The Cup and Xfinity Series continue their marathon of races this weekend. The Cup Series will race on Sunday and the Xfinity Series will compete Monday night.

Here are the entry lists for this weekend’s races.

Cup – Food City presents the Supermarket Heroes 500 (3:30 p.m. ET Sunday on Fox)

Forty cars are entered into the race.

JJ Yeley is entered in Tommy Baldwin Racing’s No. 7 Chevrolet.

Gray Gaulding is entered in Rick Ware Racing’s 27 Ford.

Kyle Busch won this race last year over his brother Kurt Busch.

Denny Hamlin won last year’s night race over Matt DiBenedetto.

Click here for the entry list.

Xfinity – Cheddar’s 300 (7 p.m.

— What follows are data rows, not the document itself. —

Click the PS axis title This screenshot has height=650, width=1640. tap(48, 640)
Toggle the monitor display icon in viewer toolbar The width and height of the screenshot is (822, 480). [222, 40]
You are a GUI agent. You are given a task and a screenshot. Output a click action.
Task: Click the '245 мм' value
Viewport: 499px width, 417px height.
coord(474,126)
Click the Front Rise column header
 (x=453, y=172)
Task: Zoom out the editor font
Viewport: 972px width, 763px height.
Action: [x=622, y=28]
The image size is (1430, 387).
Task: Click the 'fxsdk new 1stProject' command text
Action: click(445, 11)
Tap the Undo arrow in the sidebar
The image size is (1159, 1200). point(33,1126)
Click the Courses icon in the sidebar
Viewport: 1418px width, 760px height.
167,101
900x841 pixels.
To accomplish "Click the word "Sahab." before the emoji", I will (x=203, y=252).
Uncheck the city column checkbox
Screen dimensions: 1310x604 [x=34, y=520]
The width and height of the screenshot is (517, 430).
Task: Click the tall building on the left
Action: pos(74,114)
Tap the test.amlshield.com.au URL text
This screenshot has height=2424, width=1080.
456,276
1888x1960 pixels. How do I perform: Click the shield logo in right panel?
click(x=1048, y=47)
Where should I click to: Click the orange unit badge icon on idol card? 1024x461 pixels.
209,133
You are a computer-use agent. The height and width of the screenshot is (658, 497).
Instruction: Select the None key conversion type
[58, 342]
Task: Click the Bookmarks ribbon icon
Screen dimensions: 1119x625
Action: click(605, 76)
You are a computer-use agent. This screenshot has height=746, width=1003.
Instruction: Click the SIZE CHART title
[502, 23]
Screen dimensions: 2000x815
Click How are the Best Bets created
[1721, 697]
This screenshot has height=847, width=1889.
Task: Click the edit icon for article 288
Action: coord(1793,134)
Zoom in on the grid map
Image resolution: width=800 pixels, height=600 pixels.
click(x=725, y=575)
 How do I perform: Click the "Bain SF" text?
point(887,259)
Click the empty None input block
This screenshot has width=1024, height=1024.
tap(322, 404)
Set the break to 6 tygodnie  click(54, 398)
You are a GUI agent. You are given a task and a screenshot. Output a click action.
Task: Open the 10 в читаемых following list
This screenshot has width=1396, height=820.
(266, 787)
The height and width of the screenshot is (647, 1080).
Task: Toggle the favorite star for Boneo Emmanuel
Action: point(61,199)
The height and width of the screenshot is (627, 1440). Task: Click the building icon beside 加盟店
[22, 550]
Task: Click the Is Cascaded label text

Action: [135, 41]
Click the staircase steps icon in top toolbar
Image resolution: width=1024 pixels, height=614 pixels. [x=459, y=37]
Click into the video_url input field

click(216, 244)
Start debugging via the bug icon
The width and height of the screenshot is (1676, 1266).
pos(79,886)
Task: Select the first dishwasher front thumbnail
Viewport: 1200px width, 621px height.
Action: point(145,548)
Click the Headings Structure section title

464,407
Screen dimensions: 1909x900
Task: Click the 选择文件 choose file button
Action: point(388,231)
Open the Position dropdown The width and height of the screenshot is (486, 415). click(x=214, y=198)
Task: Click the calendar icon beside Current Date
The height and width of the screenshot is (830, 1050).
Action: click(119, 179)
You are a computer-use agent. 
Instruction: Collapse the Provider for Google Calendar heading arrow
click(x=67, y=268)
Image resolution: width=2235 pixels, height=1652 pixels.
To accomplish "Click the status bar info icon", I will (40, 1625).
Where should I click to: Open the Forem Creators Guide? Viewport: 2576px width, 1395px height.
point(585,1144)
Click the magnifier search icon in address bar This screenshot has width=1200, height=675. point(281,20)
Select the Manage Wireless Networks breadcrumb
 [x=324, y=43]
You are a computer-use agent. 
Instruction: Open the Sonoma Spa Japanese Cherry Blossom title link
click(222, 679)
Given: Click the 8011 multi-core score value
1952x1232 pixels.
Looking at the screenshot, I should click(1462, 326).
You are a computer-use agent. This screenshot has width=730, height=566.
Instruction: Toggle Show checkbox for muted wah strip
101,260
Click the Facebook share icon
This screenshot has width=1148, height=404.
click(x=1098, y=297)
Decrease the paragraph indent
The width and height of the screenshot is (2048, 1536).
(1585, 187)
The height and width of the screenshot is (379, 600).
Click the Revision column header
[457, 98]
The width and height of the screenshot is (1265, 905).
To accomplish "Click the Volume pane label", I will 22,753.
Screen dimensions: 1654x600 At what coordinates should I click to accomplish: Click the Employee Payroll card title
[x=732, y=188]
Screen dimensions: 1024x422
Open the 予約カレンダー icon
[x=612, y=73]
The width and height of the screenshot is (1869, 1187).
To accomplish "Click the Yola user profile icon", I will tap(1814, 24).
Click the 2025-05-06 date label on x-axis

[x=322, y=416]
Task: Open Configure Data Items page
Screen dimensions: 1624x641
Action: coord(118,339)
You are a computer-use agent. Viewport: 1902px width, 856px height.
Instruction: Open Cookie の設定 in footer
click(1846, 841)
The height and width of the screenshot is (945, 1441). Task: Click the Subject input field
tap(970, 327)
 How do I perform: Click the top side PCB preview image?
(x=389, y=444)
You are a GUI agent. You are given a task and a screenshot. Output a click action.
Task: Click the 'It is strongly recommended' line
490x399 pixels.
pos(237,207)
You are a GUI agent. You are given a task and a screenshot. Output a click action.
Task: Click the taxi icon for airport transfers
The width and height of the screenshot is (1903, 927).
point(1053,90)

ET Monday on FS1)

There are 37 cars entered.

Modified driver Patrick Emerling will make his Xfinity Series debut in Our Motorsports’ No. 02 Chevrolet. Brett Moffitt drove the car in the first six races of the season.

Carson Ware makes his Xfinity Series debut driving SS Green Light Racing’s No. 07 Chevrolet.

A.J. Allmendinger is entered in Kaulig Racing’s No. 16 Chevrolet.

Myatt Snider is entered in Richard Childress Racing’s No. 21 Chevrolet.

Christopher Bell won this race last year over Tyler Reddick and Cole Custer. Chase Briscoe, who finished fourth, is the highest finishing returning driver from that race.

Reddick won last year’s night race over Briscoe and John Hunter Nemechek.